[Data entries]

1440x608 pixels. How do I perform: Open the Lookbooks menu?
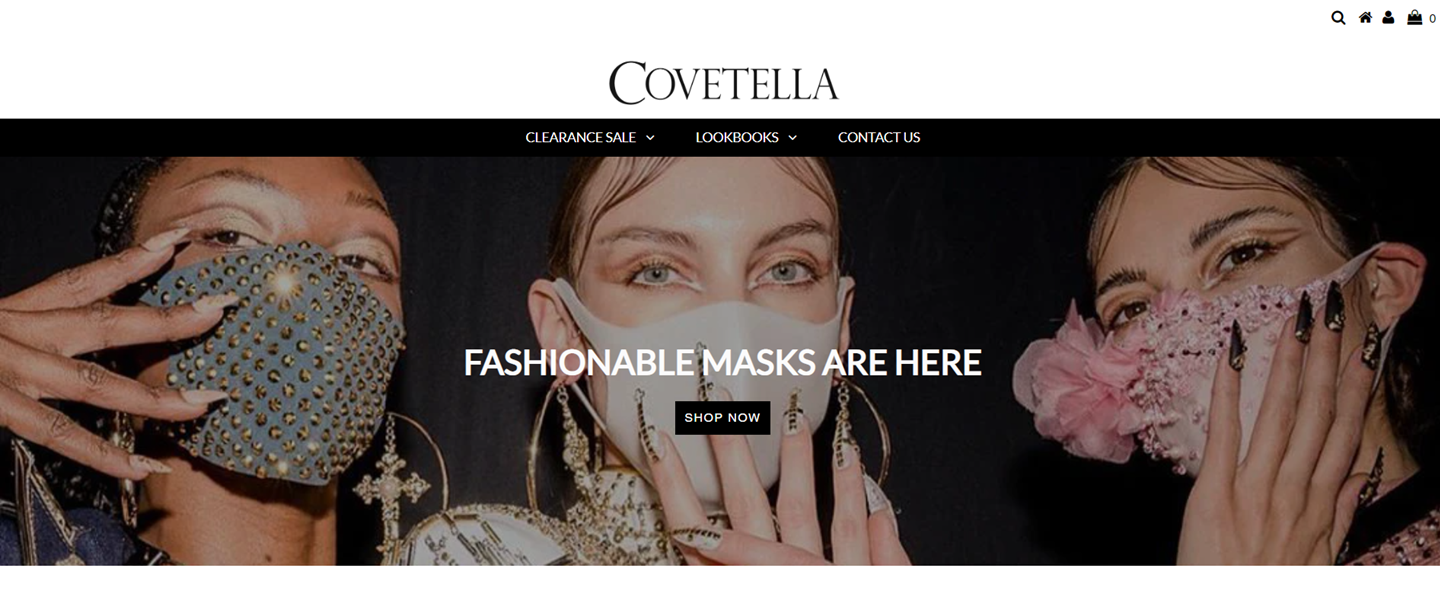737,137
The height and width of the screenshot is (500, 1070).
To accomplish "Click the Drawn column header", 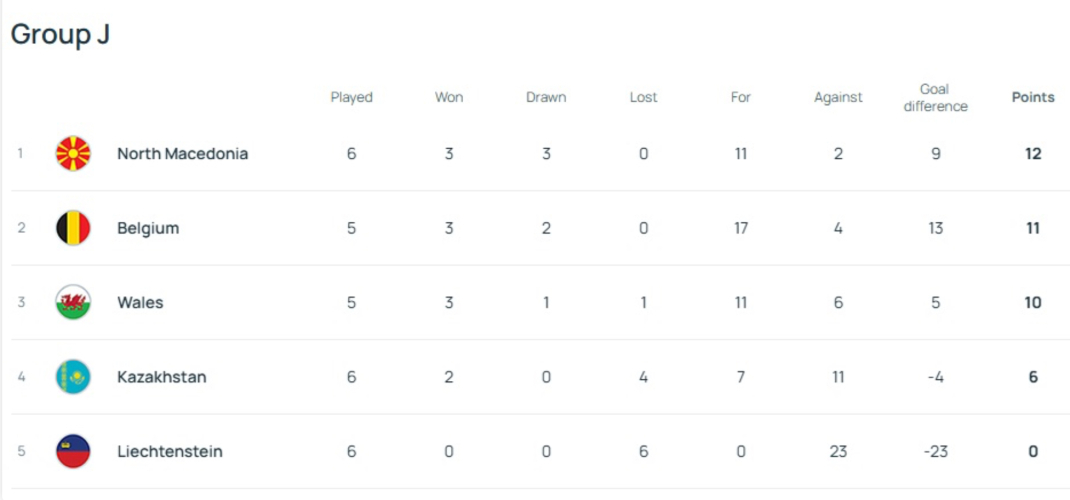I will tap(546, 97).
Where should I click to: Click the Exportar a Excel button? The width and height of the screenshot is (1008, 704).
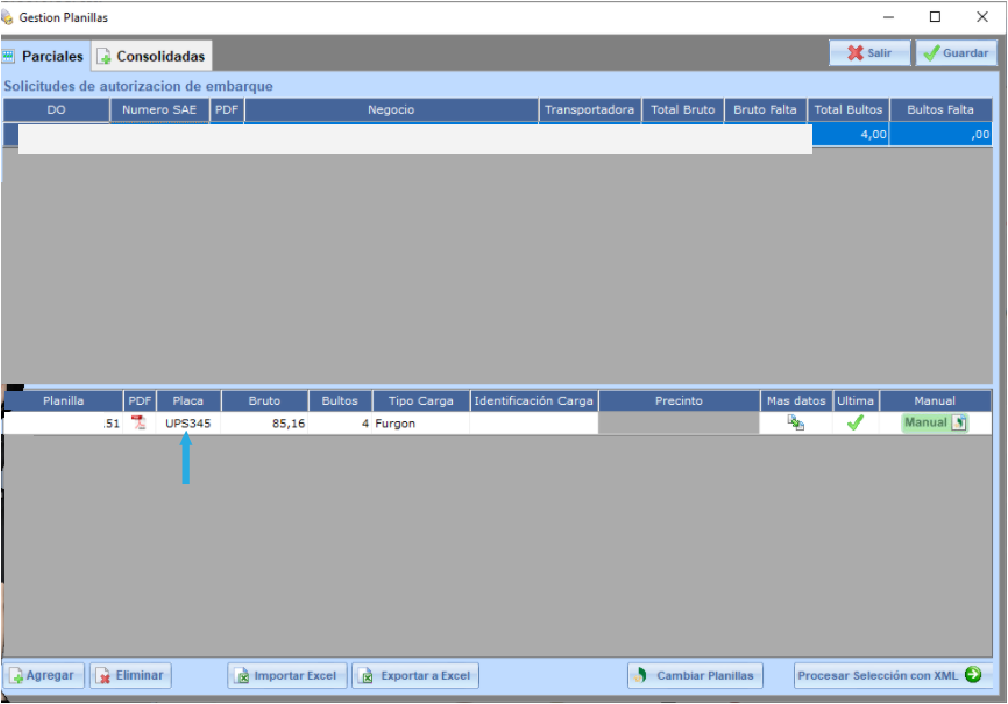point(415,676)
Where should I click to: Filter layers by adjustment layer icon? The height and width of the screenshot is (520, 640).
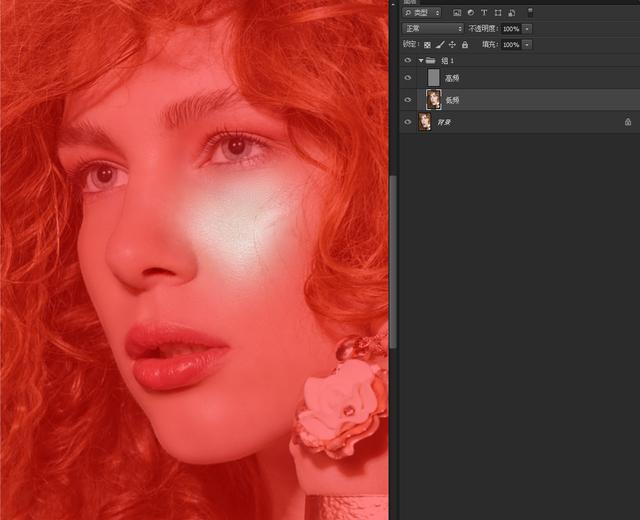click(470, 13)
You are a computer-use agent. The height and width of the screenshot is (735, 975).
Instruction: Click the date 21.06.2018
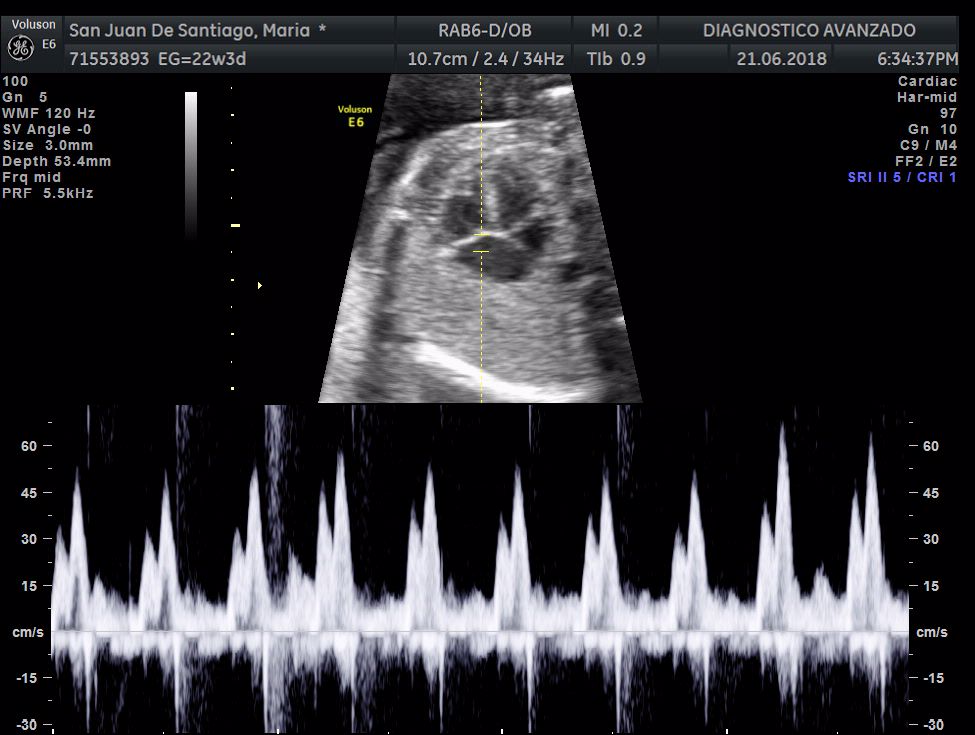pos(781,59)
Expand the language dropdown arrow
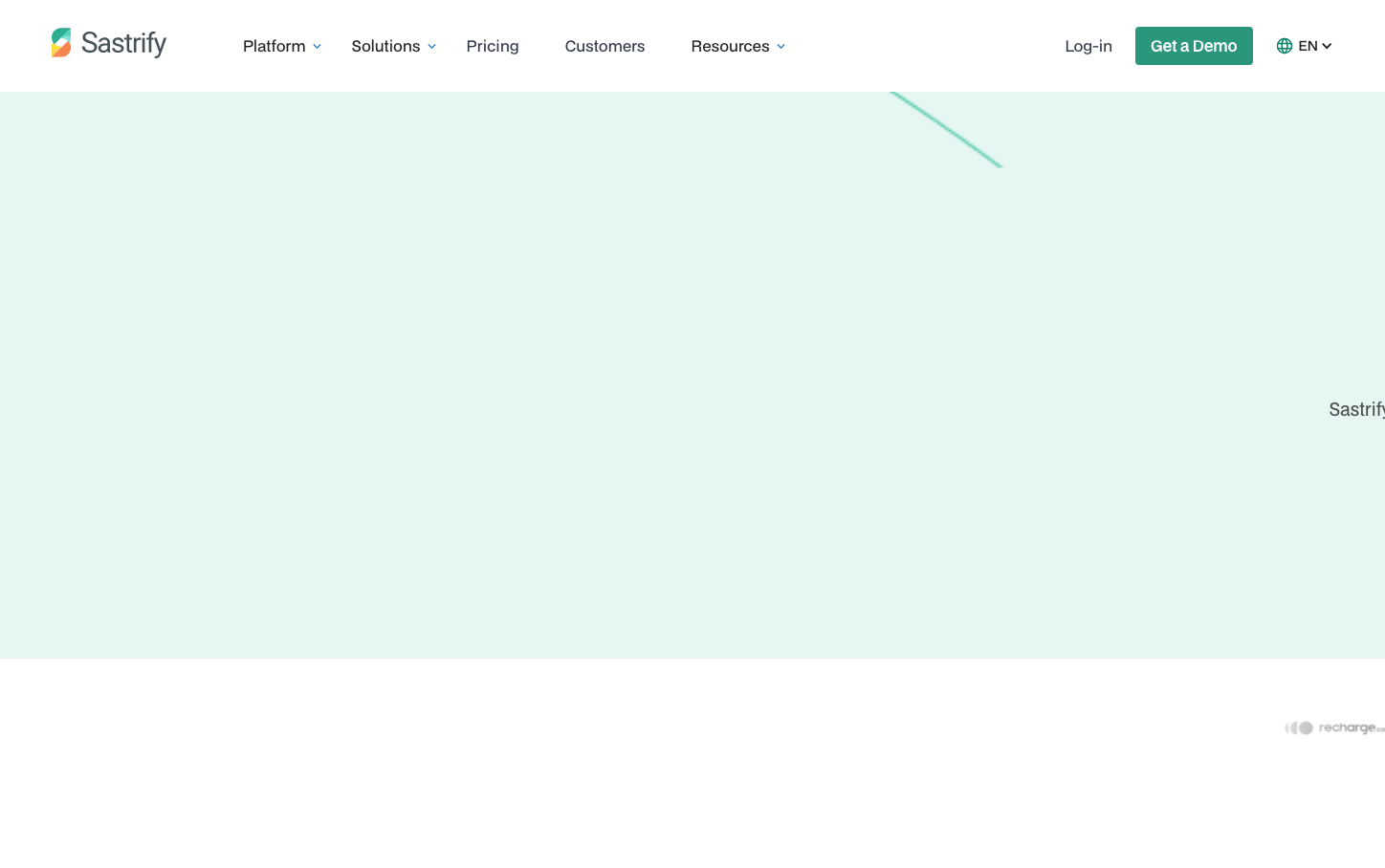This screenshot has width=1385, height=868. coord(1328,47)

▶ [What the task requires]:
Reproduce the lines from the one with "Where should I click to: Click" through the end of the data, keeping both end lines, adding nothing, and dropping any pictures.

▶ [Answer area]:
Where should I click to: Click the Exportar a Excel button? The width and height of the screenshot is (1008, 704).
point(415,676)
Where should I click to: Filter layers by adjustment layer icon? The height and width of the screenshot is (520, 640).
click(470, 13)
You are a computer-use agent. The height and width of the screenshot is (735, 975).
Instruction: Click the date 21.06.2018
pos(781,59)
Expand the language dropdown arrow
This screenshot has width=1385, height=868. coord(1328,47)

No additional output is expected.